Thursday, January 15, 2015

Vancouver Restaurant Offers Free Meals to 50 Needy Residents

by Nomad

Matthew Robinson, reporter for the Vancouver Sun, tells us how the owner of one waterfront restaurant has decided to open his doors to the most needy in the community.
Now he is encouraging other restaurants to do the same.

Last Wednesday, Derek Oelmann and his staff at Vancouver's False Creek restaurant, Ten Ten Tapas,  hosted 50 low income and homeless people who live in the neighborhood. It was not the first time. Oelmann opened his doors twice since last December. 

In an interview, Oelmann said:
“What I’d like to see is this replicated by other restaurants...We did this relatively easily and inexpensively and could you (restaurateurs), once a month, open up your doors to the community?”
The idea is the flip side to new laws in the US against private citizens feeding the homeless.  Oelmann admits that there were some residents who were not exactly pleased. Homeless shelters have also had some of the locals upset apparently. However, other restaurant owners and private citizens have offered to help.

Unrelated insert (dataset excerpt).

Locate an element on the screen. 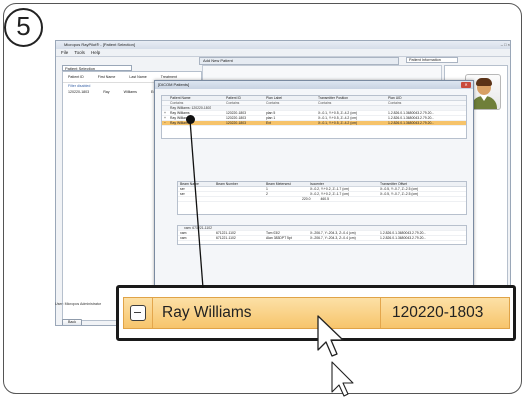  menu-help: Help is located at coordinates (96, 52).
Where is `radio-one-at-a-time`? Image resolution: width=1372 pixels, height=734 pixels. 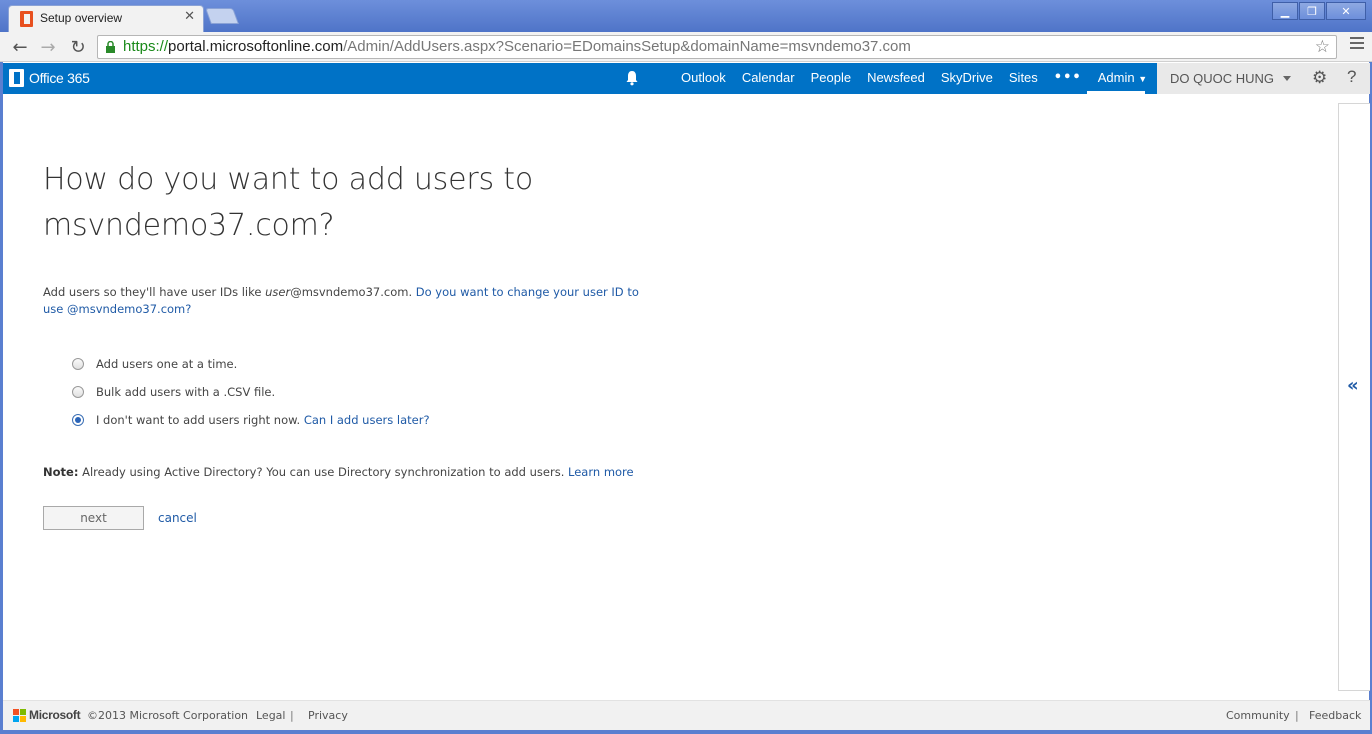
radio-one-at-a-time is located at coordinates (78, 364).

Oelmann teamed up with a local community relief group, Gathering Place Community Centre, to handle the logistics, to ensure his good intentions reached the most vulnerable.

He also suggests in the interview that the policy has been a boost to the moral of the staff.
“Our staff morale is high, the chef is in a great mood because he’s helping people out ... it’s just been a real nice feel good thing,”
Vancouver restaurant opens its dining room to homeless
It's amazing how much food is wasted in the food industry In the United States. According to a 2010 USDA. an estimated 133 billion pounds of food from stores, restaurants and homes was wasted.  Part of the problem, as one organization points out, End Food Waste Now, is related to our culture.
The United States also cultivates a thriving fast food industry, and the consequences of producing cheap, ready-to-go food are careless food waste policies.
Another problem of restaurant waste revolves around portion size.
The American phenomenon of super-sizing food is one of the key trends contributing to restaurant waste.
And this also contributes to the obesity problem.

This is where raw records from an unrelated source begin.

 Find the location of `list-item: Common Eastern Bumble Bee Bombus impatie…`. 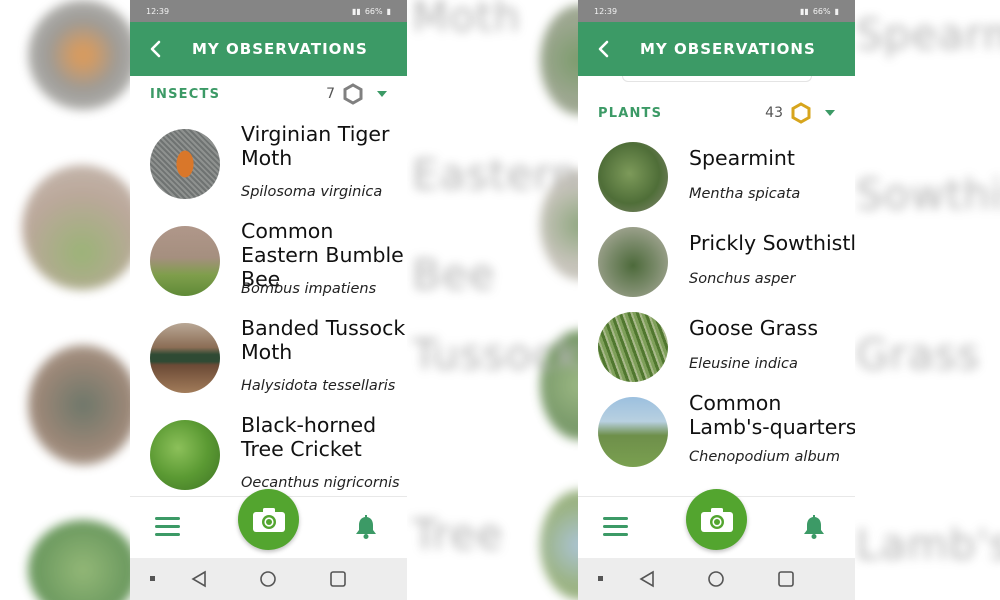

list-item: Common Eastern Bumble Bee Bombus impatie… is located at coordinates (268, 260).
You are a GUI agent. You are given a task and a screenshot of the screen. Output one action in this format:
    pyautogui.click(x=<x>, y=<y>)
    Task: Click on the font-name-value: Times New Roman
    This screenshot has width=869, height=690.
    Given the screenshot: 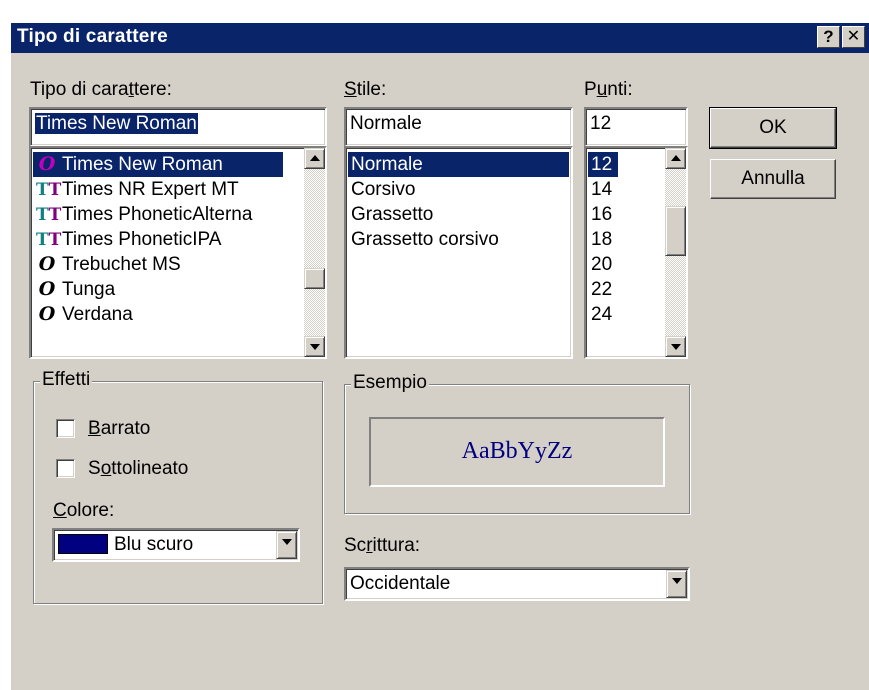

In cities like Los Angeles, where the numbers of homeless and low income residents would swamp a civic-minded restaurant owner, it is not exactly a practical idea. The solution would be a concerted effort by several dining establishments. 

Community involvement could offset the burden by offering patrons a "pre pay" service in which patrons could buy an additional meal (or a part of one) for those who cannot afford it.